--- Action item ---
Take the data below and repeat it exactly.

(Collected data entries)
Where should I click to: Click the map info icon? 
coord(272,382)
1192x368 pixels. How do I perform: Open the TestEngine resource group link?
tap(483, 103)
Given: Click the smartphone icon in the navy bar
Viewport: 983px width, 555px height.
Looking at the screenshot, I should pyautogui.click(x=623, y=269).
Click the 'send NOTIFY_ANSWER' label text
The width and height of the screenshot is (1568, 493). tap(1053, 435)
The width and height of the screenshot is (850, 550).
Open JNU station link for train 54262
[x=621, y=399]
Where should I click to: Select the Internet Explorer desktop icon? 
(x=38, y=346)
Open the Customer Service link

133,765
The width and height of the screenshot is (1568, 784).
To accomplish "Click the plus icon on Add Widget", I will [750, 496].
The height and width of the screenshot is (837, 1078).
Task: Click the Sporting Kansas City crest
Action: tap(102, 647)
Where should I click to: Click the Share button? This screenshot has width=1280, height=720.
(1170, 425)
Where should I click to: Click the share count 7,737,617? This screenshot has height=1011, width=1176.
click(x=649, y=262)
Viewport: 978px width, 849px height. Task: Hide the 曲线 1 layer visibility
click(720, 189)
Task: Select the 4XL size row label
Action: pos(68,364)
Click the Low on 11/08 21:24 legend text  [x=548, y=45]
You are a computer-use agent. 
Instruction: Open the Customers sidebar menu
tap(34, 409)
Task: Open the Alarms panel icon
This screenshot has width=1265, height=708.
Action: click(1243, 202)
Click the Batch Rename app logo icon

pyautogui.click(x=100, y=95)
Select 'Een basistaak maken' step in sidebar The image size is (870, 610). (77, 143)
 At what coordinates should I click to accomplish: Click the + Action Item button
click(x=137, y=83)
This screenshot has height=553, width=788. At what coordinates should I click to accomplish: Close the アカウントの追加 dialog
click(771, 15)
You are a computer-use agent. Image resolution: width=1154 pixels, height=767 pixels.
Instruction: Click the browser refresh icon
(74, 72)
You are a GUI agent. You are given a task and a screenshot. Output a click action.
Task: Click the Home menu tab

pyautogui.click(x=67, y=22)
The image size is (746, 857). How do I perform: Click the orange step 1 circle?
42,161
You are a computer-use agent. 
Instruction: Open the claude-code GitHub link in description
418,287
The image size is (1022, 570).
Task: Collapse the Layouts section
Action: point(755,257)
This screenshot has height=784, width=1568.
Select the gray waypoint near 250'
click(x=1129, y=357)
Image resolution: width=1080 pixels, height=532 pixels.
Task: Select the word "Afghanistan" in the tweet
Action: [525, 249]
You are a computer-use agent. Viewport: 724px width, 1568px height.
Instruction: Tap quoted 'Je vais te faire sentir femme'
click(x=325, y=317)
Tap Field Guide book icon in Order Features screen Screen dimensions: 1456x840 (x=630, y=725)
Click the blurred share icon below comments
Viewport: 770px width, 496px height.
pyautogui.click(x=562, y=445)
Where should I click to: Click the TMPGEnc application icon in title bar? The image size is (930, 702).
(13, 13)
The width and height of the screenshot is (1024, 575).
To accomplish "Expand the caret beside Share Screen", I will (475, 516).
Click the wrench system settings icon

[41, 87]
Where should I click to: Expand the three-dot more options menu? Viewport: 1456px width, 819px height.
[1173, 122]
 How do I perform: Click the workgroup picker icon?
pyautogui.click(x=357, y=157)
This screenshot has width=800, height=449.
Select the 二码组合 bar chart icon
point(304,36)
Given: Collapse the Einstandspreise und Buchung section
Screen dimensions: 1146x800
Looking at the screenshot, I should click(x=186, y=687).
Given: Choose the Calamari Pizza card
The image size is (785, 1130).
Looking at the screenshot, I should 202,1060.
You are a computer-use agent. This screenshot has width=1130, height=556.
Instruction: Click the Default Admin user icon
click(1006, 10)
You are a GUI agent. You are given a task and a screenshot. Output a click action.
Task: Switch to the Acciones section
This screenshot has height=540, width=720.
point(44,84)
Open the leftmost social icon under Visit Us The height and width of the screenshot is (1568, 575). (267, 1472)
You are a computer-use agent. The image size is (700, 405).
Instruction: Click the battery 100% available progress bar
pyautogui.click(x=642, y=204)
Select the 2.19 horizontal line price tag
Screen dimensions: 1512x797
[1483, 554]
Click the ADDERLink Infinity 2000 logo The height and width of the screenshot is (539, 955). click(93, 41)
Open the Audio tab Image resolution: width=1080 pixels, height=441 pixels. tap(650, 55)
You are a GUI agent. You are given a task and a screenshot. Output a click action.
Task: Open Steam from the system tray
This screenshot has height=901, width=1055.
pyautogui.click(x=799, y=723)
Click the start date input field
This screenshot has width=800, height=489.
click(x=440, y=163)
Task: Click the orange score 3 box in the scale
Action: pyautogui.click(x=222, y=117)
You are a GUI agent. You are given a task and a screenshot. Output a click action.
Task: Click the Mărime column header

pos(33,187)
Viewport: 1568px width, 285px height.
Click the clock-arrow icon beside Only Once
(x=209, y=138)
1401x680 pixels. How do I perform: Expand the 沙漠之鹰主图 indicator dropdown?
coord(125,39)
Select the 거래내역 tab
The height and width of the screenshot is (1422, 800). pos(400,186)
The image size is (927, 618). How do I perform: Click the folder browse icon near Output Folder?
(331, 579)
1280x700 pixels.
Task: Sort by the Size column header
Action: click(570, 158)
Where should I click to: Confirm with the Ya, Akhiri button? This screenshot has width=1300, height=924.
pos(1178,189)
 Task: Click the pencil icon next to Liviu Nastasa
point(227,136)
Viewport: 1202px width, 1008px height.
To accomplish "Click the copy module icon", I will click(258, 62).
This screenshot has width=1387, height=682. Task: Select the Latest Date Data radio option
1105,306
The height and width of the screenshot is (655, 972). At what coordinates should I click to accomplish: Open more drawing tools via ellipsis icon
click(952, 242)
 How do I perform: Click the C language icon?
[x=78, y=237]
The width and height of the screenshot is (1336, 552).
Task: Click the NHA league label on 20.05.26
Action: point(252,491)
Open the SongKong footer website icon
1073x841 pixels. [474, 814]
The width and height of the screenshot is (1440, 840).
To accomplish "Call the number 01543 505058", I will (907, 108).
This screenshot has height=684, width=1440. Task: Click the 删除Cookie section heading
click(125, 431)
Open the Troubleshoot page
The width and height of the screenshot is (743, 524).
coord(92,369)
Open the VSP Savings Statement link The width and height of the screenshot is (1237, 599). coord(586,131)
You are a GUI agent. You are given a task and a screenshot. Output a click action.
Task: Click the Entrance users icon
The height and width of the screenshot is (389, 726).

--- Exercise answer ---
Where should I click to: Click the map info icon? 
coord(272,382)
1192x368 pixels. How do I perform: Open the TestEngine resource group link?
tap(483, 103)
Given: Click the smartphone icon in the navy bar
Viewport: 983px width, 555px height.
Looking at the screenshot, I should pyautogui.click(x=623, y=269).
Click the 'send NOTIFY_ANSWER' label text
The width and height of the screenshot is (1568, 493). tap(1053, 435)
The width and height of the screenshot is (850, 550).
Open JNU station link for train 54262
[x=621, y=399]
Where should I click to: Select the Internet Explorer desktop icon? 
(x=38, y=346)
Open the Customer Service link

133,765
The width and height of the screenshot is (1568, 784).
To accomplish "Click the plus icon on Add Widget", I will [750, 496].
The height and width of the screenshot is (837, 1078).
Task: Click the Sporting Kansas City crest
Action: tap(102, 647)
Where should I click to: Click the Share button? This screenshot has width=1280, height=720.
(1170, 425)
Where should I click to: Click the share count 7,737,617? This screenshot has height=1011, width=1176.
click(x=649, y=262)
Viewport: 978px width, 849px height. Task: Hide the 曲线 1 layer visibility
click(720, 189)
Task: Select the 4XL size row label
Action: pos(68,364)
Click the Low on 11/08 21:24 legend text  [x=548, y=45]
You are a computer-use agent. 
Instruction: Open the Customers sidebar menu
tap(34, 409)
Task: Open the Alarms panel icon
This screenshot has width=1265, height=708.
Action: click(1243, 202)
Click the Batch Rename app logo icon

pyautogui.click(x=100, y=95)
Select 'Een basistaak maken' step in sidebar The image size is (870, 610). (77, 143)
 At what coordinates should I click to accomplish: Click the + Action Item button
click(x=137, y=83)
This screenshot has height=553, width=788. At what coordinates should I click to accomplish: Close the アカウントの追加 dialog
click(771, 15)
You are a computer-use agent. Image resolution: width=1154 pixels, height=767 pixels.
Instruction: Click the browser refresh icon
(74, 72)
You are a GUI agent. You are given a task and a screenshot. Output a click action.
Task: Click the Home menu tab

pyautogui.click(x=67, y=22)
The image size is (746, 857). How do I perform: Click the orange step 1 circle?
42,161
You are a computer-use agent. 
Instruction: Open the claude-code GitHub link in description
418,287
The image size is (1022, 570).
Task: Collapse the Layouts section
Action: point(755,257)
This screenshot has height=784, width=1568.
Select the gray waypoint near 250'
click(x=1129, y=357)
Image resolution: width=1080 pixels, height=532 pixels.
Task: Select the word "Afghanistan" in the tweet
Action: [525, 249]
You are a computer-use agent. Viewport: 724px width, 1568px height.
Instruction: Tap quoted 'Je vais te faire sentir femme'
click(x=325, y=317)
Tap Field Guide book icon in Order Features screen Screen dimensions: 1456x840 (x=630, y=725)
Click the blurred share icon below comments
Viewport: 770px width, 496px height.
pyautogui.click(x=562, y=445)
Where should I click to: Click the TMPGEnc application icon in title bar? The image size is (930, 702).
(13, 13)
The width and height of the screenshot is (1024, 575).
To accomplish "Expand the caret beside Share Screen", I will (475, 516).
Click the wrench system settings icon

[41, 87]
Where should I click to: Expand the three-dot more options menu? Viewport: 1456px width, 819px height.
[1173, 122]
 How do I perform: Click the workgroup picker icon?
pyautogui.click(x=357, y=157)
This screenshot has width=800, height=449.
Select the 二码组合 bar chart icon
point(304,36)
Given: Collapse the Einstandspreise und Buchung section
Screen dimensions: 1146x800
Looking at the screenshot, I should click(x=186, y=687).
Given: Choose the Calamari Pizza card
The image size is (785, 1130).
Looking at the screenshot, I should 202,1060.
You are a computer-use agent. This screenshot has width=1130, height=556.
Instruction: Click the Default Admin user icon
click(1006, 10)
You are a GUI agent. You are given a task and a screenshot. Output a click action.
Task: Switch to the Acciones section
This screenshot has height=540, width=720.
point(44,84)
Open the leftmost social icon under Visit Us The height and width of the screenshot is (1568, 575). (267, 1472)
You are a computer-use agent. The image size is (700, 405).
Instruction: Click the battery 100% available progress bar
pyautogui.click(x=642, y=204)
Select the 2.19 horizontal line price tag
Screen dimensions: 1512x797
[1483, 554]
Click the ADDERLink Infinity 2000 logo The height and width of the screenshot is (539, 955). click(93, 41)
Open the Audio tab Image resolution: width=1080 pixels, height=441 pixels. tap(650, 55)
You are a GUI agent. You are given a task and a screenshot. Output a click action.
Task: Open Steam from the system tray
This screenshot has height=901, width=1055.
pyautogui.click(x=799, y=723)
Click the start date input field
This screenshot has width=800, height=489.
click(x=440, y=163)
Task: Click the orange score 3 box in the scale
Action: pyautogui.click(x=222, y=117)
You are a GUI agent. You are given a task and a screenshot. Output a click action.
Task: Click the Mărime column header

pos(33,187)
Viewport: 1568px width, 285px height.
Click the clock-arrow icon beside Only Once
(x=209, y=138)
1401x680 pixels. How do I perform: Expand the 沙漠之鹰主图 indicator dropdown?
coord(125,39)
Select the 거래내역 tab
The height and width of the screenshot is (1422, 800). pos(400,186)
The image size is (927, 618). How do I perform: Click the folder browse icon near Output Folder?
(331, 579)
1280x700 pixels.
Task: Sort by the Size column header
Action: click(570, 158)
Where should I click to: Confirm with the Ya, Akhiri button? This screenshot has width=1300, height=924.
pos(1178,189)
 Task: Click the pencil icon next to Liviu Nastasa
point(227,136)
Viewport: 1202px width, 1008px height.
To accomplish "Click the copy module icon", I will click(258, 62).
This screenshot has width=1387, height=682. Task: Select the Latest Date Data radio option
1105,306
The height and width of the screenshot is (655, 972). At what coordinates should I click to accomplish: Open more drawing tools via ellipsis icon
click(952, 242)
 How do I perform: Click the C language icon?
[x=78, y=237]
The width and height of the screenshot is (1336, 552).
Task: Click the NHA league label on 20.05.26
Action: point(252,491)
Open the SongKong footer website icon
1073x841 pixels. [474, 814]
The width and height of the screenshot is (1440, 840).
To accomplish "Call the number 01543 505058", I will (907, 108).
This screenshot has height=684, width=1440. Task: Click the 删除Cookie section heading
click(125, 431)
Open the Troubleshoot page
The width and height of the screenshot is (743, 524).
coord(92,369)
Open the VSP Savings Statement link The width and height of the screenshot is (1237, 599). coord(586,131)
You are a GUI agent. You are given a task and a screenshot. Output a click action.
Task: Click the Entrance users icon
The height and width of the screenshot is (389, 726).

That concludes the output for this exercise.